(Items stored from a collection)
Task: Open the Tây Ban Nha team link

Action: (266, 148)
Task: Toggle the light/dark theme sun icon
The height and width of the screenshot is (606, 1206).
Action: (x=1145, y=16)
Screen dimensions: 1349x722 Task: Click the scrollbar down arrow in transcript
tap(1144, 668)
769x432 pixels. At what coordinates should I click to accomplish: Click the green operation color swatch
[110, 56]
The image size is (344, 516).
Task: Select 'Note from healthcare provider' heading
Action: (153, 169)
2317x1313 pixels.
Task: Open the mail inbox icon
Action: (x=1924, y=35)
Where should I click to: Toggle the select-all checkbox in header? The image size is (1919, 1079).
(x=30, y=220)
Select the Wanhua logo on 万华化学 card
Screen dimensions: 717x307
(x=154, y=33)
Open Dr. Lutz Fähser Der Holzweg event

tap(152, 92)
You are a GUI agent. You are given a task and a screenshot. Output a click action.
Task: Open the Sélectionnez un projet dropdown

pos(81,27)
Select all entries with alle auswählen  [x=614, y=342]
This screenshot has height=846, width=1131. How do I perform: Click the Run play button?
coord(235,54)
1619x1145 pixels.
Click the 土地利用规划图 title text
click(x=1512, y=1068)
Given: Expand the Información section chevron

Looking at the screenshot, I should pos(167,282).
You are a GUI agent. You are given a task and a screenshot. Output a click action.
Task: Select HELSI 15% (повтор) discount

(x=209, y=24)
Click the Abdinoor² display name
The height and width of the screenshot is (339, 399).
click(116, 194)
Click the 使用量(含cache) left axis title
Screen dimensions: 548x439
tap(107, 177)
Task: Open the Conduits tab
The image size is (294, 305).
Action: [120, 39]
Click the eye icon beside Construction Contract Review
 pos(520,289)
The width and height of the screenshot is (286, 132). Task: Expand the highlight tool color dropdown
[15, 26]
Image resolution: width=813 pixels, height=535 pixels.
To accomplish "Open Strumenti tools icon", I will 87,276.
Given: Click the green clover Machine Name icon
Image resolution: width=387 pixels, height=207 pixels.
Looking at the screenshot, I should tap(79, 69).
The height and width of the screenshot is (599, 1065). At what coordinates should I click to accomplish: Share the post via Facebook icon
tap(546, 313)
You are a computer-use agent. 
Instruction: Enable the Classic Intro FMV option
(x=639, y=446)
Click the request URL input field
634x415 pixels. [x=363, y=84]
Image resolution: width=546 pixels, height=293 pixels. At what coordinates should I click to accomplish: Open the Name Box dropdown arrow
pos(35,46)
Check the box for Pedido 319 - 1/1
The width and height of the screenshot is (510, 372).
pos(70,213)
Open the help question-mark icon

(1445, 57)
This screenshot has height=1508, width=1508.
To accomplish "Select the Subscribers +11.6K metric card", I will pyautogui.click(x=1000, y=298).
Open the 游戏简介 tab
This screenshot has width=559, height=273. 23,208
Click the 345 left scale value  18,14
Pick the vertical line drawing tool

(Your instructions) Copy every line of the material above word for word, changing nothing.

(Exercise output)
Task: Open the Tây Ban Nha team link

Action: (266, 148)
Task: Toggle the light/dark theme sun icon
The height and width of the screenshot is (606, 1206).
Action: (x=1145, y=16)
Screen dimensions: 1349x722 Task: Click the scrollbar down arrow in transcript
tap(1144, 668)
769x432 pixels. At what coordinates should I click to accomplish: Click the green operation color swatch
[110, 56]
The image size is (344, 516).
Task: Select 'Note from healthcare provider' heading
Action: (153, 169)
2317x1313 pixels.
Task: Open the mail inbox icon
Action: (x=1924, y=35)
Where should I click to: Toggle the select-all checkbox in header? The image size is (1919, 1079).
(x=30, y=220)
Select the Wanhua logo on 万华化学 card
Screen dimensions: 717x307
(x=154, y=33)
Open Dr. Lutz Fähser Der Holzweg event

tap(152, 92)
You are a GUI agent. You are given a task and a screenshot. Output a click action.
Task: Open the Sélectionnez un projet dropdown

pos(81,27)
Select all entries with alle auswählen  [x=614, y=342]
This screenshot has height=846, width=1131. How do I perform: Click the Run play button?
coord(235,54)
1619x1145 pixels.
Click the 土地利用规划图 title text
click(x=1512, y=1068)
Given: Expand the Información section chevron

Looking at the screenshot, I should pos(167,282).
You are a GUI agent. You are given a task and a screenshot. Output a click action.
Task: Select HELSI 15% (повтор) discount

(x=209, y=24)
Click the Abdinoor² display name
The height and width of the screenshot is (339, 399).
click(116, 194)
Click the 使用量(含cache) left axis title
Screen dimensions: 548x439
tap(107, 177)
Task: Open the Conduits tab
The image size is (294, 305).
Action: [120, 39]
Click the eye icon beside Construction Contract Review
 pos(520,289)
The width and height of the screenshot is (286, 132). Task: Expand the highlight tool color dropdown
[15, 26]
Image resolution: width=813 pixels, height=535 pixels.
To accomplish "Open Strumenti tools icon", I will 87,276.
Given: Click the green clover Machine Name icon
Image resolution: width=387 pixels, height=207 pixels.
Looking at the screenshot, I should tap(79, 69).
The height and width of the screenshot is (599, 1065). At what coordinates should I click to accomplish: Share the post via Facebook icon
tap(546, 313)
You are a computer-use agent. 
Instruction: Enable the Classic Intro FMV option
(x=639, y=446)
Click the request URL input field
634x415 pixels. [x=363, y=84]
Image resolution: width=546 pixels, height=293 pixels. At what coordinates should I click to accomplish: Open the Name Box dropdown arrow
pos(35,46)
Check the box for Pedido 319 - 1/1
The width and height of the screenshot is (510, 372).
pos(70,213)
Open the help question-mark icon

(1445, 57)
This screenshot has height=1508, width=1508.
To accomplish "Select the Subscribers +11.6K metric card", I will pyautogui.click(x=1000, y=298).
Open the 游戏简介 tab
This screenshot has width=559, height=273. 23,208
Click the 345 left scale value  18,14
Pick the vertical line drawing tool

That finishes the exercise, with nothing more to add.